* Problem requirements: Among the lines of the records, count those containing the word "Cookies", then give the number alone.

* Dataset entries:

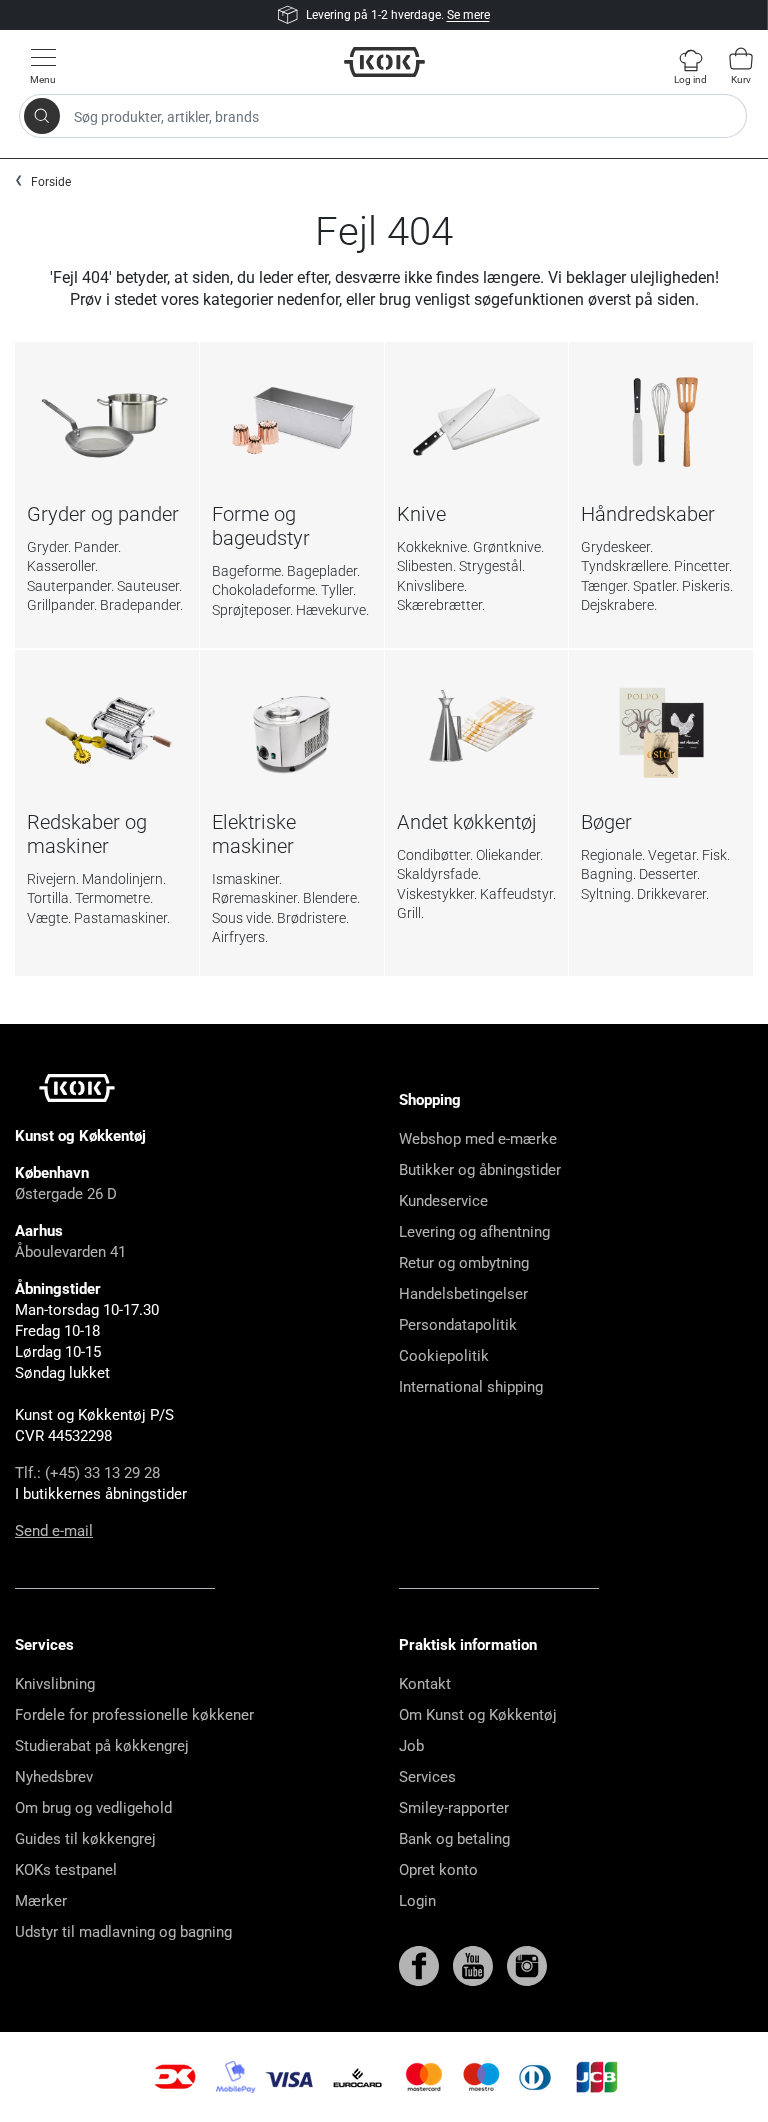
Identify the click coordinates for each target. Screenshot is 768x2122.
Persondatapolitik (458, 1325)
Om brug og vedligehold (93, 1808)
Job (411, 1746)
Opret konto (438, 1870)
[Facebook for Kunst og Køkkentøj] (421, 1965)
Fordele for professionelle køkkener (134, 1715)
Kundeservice (443, 1201)
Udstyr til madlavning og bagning (123, 1932)
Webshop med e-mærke (478, 1139)
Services (427, 1777)
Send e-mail (54, 1531)
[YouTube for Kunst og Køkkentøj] (475, 1965)
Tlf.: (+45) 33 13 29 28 (87, 1473)
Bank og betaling (454, 1839)
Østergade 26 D (66, 1194)
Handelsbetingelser (463, 1294)
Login (417, 1901)
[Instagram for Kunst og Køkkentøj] (527, 1965)
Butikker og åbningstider (480, 1170)
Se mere (468, 15)
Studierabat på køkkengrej (102, 1746)
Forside (51, 182)
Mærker (41, 1901)
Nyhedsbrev (54, 1777)
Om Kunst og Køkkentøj (478, 1715)
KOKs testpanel (66, 1870)
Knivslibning (55, 1684)
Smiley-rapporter (454, 1808)
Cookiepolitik (444, 1356)
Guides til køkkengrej (85, 1839)
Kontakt (425, 1684)
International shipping (471, 1387)
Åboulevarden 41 (70, 1252)
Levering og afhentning (474, 1232)
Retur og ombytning (464, 1263)
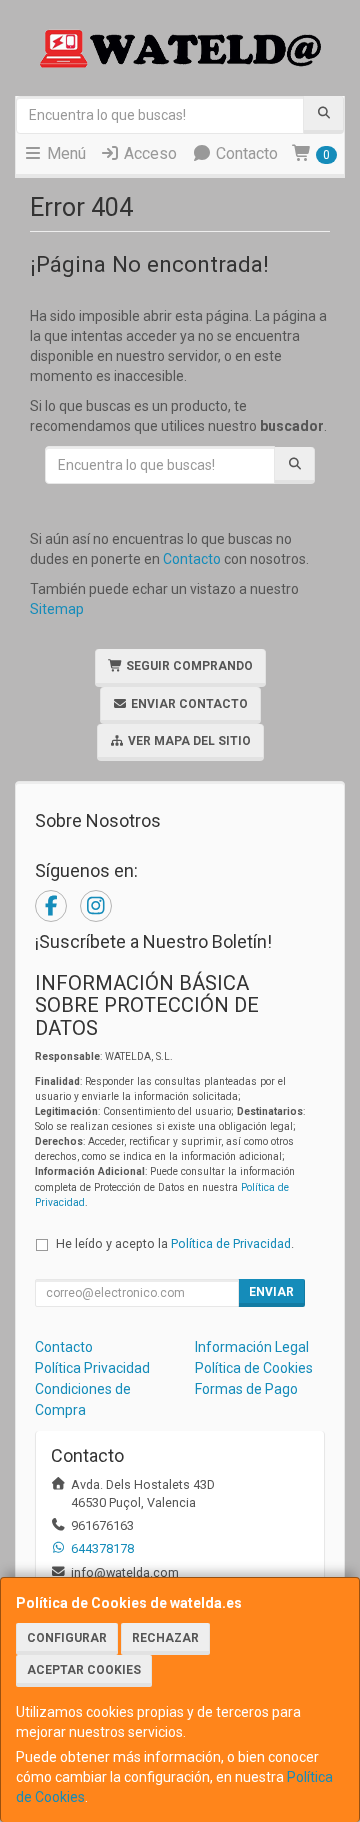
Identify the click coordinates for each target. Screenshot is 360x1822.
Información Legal (252, 1347)
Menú (64, 153)
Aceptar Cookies (84, 1670)
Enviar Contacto (188, 704)
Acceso (148, 153)
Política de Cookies (254, 1368)
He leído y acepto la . (175, 1243)
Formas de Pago (246, 1389)
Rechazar (165, 1638)
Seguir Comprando (188, 666)
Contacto (245, 153)
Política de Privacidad (231, 1243)
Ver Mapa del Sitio (188, 741)
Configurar (67, 1638)
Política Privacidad (92, 1368)
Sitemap (57, 609)
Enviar (271, 1292)
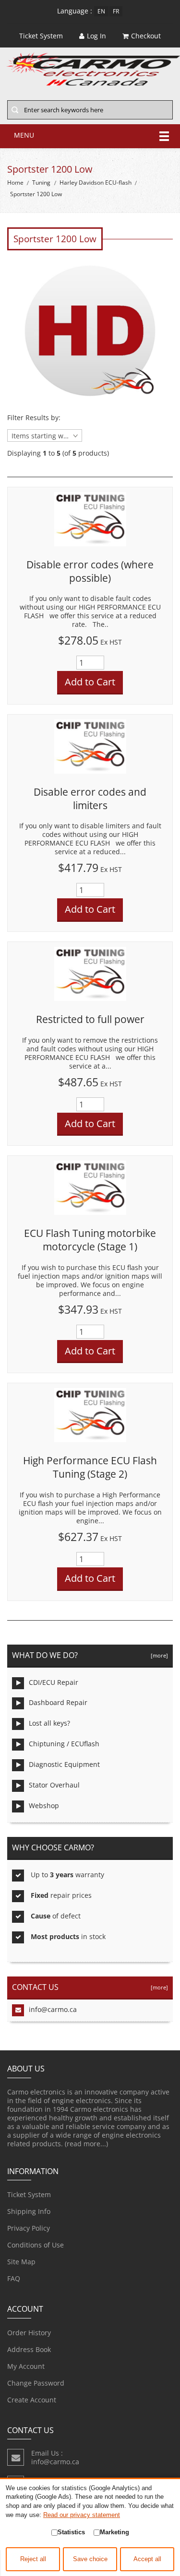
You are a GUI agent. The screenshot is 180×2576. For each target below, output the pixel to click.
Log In (96, 35)
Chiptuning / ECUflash (64, 1743)
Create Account (31, 2399)
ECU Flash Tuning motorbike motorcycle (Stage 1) (90, 1239)
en (101, 11)
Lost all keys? (49, 1723)
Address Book (29, 2349)
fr (116, 11)
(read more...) (86, 2143)
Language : (74, 10)
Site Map (21, 2261)
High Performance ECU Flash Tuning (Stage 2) (90, 1467)
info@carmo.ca (53, 2009)
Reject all (33, 2559)
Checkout (146, 35)
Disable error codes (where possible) (90, 571)
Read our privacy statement (81, 2514)
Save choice (90, 2559)
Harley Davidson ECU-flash (96, 182)
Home (15, 182)
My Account (26, 2366)
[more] (158, 1655)
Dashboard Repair (58, 1702)
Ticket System (29, 2194)
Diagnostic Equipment (64, 1764)
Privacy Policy (28, 2228)
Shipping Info (28, 2211)
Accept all (147, 2559)
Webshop (44, 1805)
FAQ (13, 2278)
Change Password (35, 2383)
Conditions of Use (35, 2244)
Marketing (114, 2532)
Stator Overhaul (54, 1784)
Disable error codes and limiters (90, 798)
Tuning (41, 182)
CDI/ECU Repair (53, 1682)
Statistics (71, 2532)
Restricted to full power (90, 1019)
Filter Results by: (33, 417)
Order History (29, 2332)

* Solution to the exercise: 2